Upon completion of the spin-off and the closing of the sale of a
minority interest in McHugh, Alvey will receive a cash payment from McHugh of
approximately $17.4 million. The transactions are conditioned on receipt of
consents from holders of a majority in aggregate principal amount of Alvey's
$100,000,000 of 11-3/8% Senior Subordinated Notes Due 2003 (the "Notes").
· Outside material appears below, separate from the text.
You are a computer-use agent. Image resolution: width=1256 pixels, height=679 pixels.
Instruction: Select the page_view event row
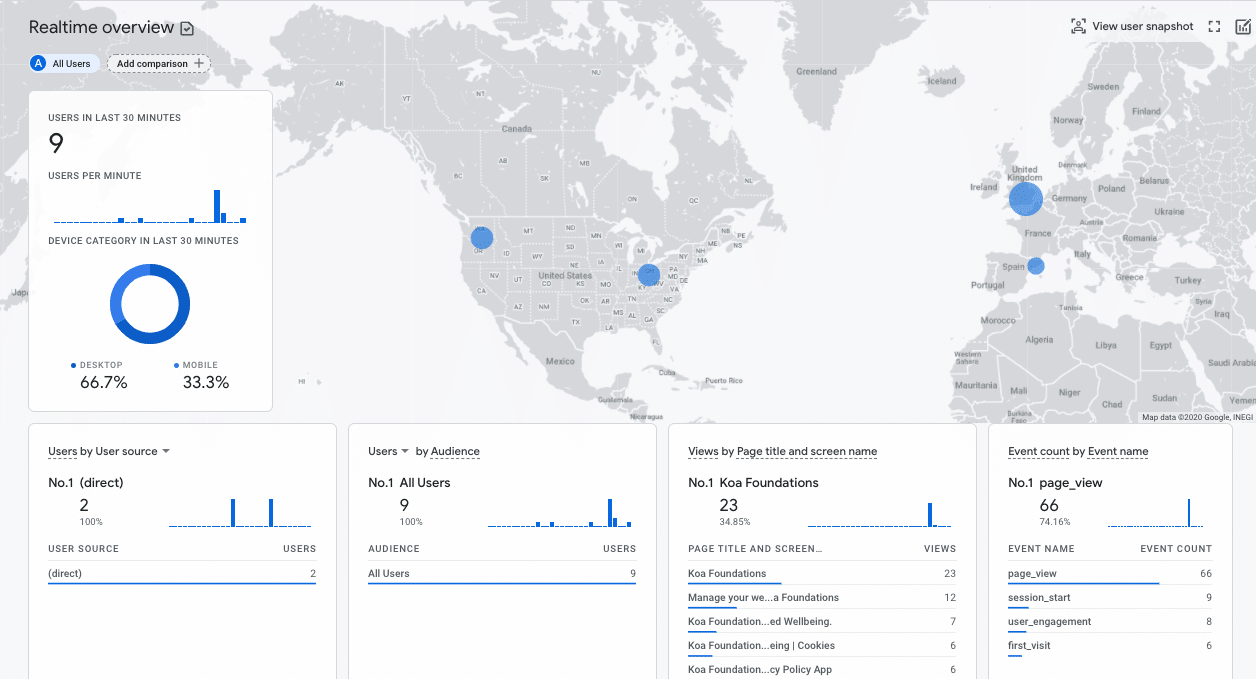(x=1031, y=573)
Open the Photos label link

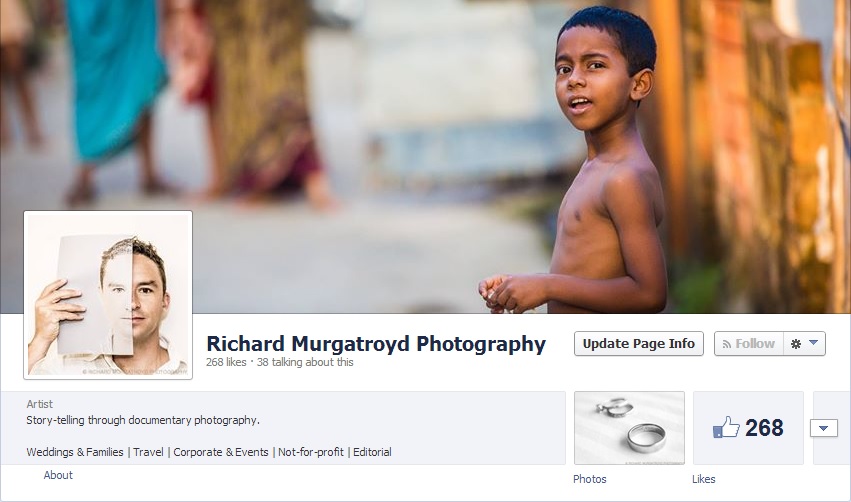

Alvey is offering to pay a consent premium of $45.00 in cash for each
$1,000 principal amount of Notes for which a consent is properly delivered
prior to the expiration of the consent solicitation. The consent
solicitation will expire at 5:00 p.m., New York City time, on August 14,
1998, unless earlier terminated or extended. Holders of record as of 5:00
p.m., New York City time, on July 29, 1998, are eligible to participate in
the consent solicitation.
Following the spin-off, Alvey will continue to own and operate its
materials handling systems business. Alvey's continuing business is a
leading provider of automated materials handling systems for manufacturing
plants, distribution centers and warehouses. For the 12 months ending June
30, 1998, sales and EBITDA of Alvey's continuing systems business amounted to
approximately $315.4 million and $23.2 million, respectively.
NationsBanc Montgomery Securities LLC is serving as Solicitation Agent
in connection with the consent solicitation. Questions regarding the terms
of the consent solicitation may be directed to the Solicitation Agent at
888-292-0070 (Attention: Liability Management Group). MacKenzie Partners,
Inc. is serving as Information Agent in connection with the consent
solicitation. Questions regarding the delivery procedures for the consents
and requests for additional copies of documents may be directed to the
Information Agent at 800-322-2885. For a complete description of the terms
and conditions of the consent solicitation, holders should refer to the
Consent Solicitation Statement dated July 24, 1998.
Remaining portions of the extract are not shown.